Previous research has found strong associations between artificial food coloring consumption and behavioral problems like hyperactivity and ADHD. Today, our food contains more artificial coloring than ever before.
The FDA is responsible for approving and regulating use of artificial food coloring in the United States. In 1950, the maximum quantity was 12 milligrams per serving. Today, the maximum is 62 milligrams – an increase of over five-fold. This increase has occurred despite almost 40 years of research finding that some children begin experiencing negative behavioral effects after consuming just 35 milligrams of artificial coloring. Over 50 milligrams causes these effects in the majority of children. So with a major rise in the amount allowed in food it’s no wonder that artificial food coloring causes behavior problems in children.
A new study published in Clinical Pediatrics is the first to measure the amount of artificial coloring across popular foods, and it carries serious cause for concern, as several were found to exceed the threshold for behavioral changes in only one serving.

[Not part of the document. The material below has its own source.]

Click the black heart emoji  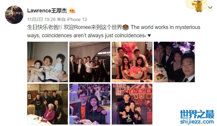(x=149, y=35)
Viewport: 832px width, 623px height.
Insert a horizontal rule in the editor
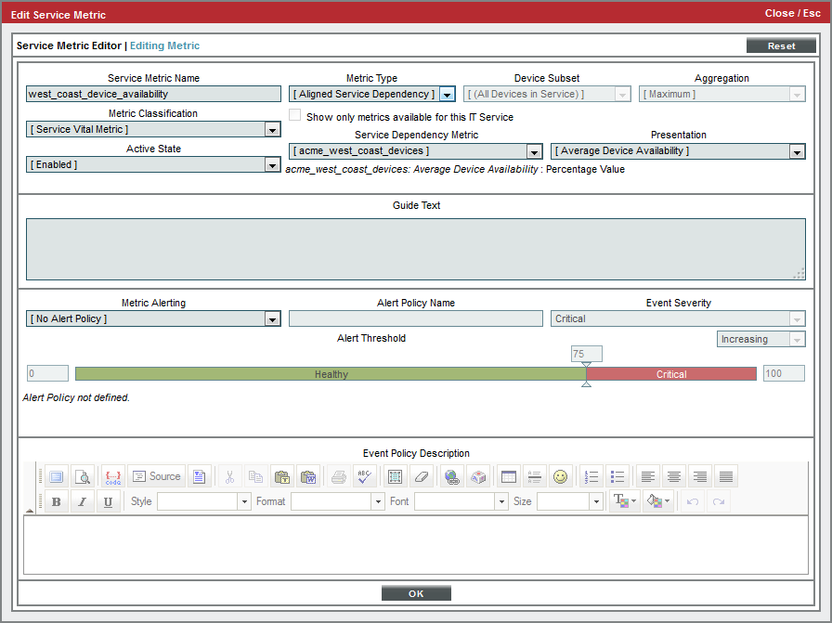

You may recognize some of the cereal names:
- Fruit Loops: 14.6 mg
- Fruity Pebbles: 19 mg
- Fruity Cheerios: 31.8 mg
- Trix: 36.4 mg
- Cap’n Crunch’s Oops All Berries: 41.3 mg
But these high amounts aren’t limited to kids’ cereals:
- Kraft Macaroni and Cheese: 17.6 mg
- M&Ms: 29.5 mg
- Skittles: 33.3 mg
- Target Mini Green Cupcakes: 55.3 mg
Target Mini Green Cupcakes contained the highest amount of artificial food coloring in the study, at 55.3 milligrams per serving. Based on the findings from previous research, just one of these mini-cupcakes would induce negative behavioral changes in the majority of children.
And that’s assuming all children heed the serving size. Often children consume much more than the serving size listed!
The researchers discuss the difficulty of monitoring artificial food coloring intake, as the FDA does not include these quantities in the required nutritional information. Dyes may also show up unexpectedly in barbecue sauces, white frostings, medications, and pickles.
As recently as 2013, research has stated, “Until safety can be better determined, we suggest minimizing children’s exposure to artificial food coloring.” The European Union is in the process of switching to natural sources for food dyes, such as beets, tomatoes, and chlorophyll, a motion that this study proposes as an option for improvement in the U.S.
Until then, the researchers suggest carefully reading nutrition labels, as the use of artificial food coloring is indicated and is often matched with added sugars and corn syrup. Healthy whole foods like fruits, vegetables, eggs, legumes, meats, and whole grains are the best options for children sensitive to artificial dyes or whose parents concerned about children’s behavioral health. It is best to avoid artificial food coloring in order to support your child’s behavior and overall development.
Regarding the effects of artificial flavoring, I’ve published an article called “Ditch the artificial flavor and get sweeter kids” if you want to learn more about that.
Stevens LJ, Burgess JR, Stochelski MA, Kuczek T. (2015). Amounts of artificial food dyes and added sugars in foods and sweets commonly consumed by children. Journal of Clinical Pediatrics, 54(4):309-321.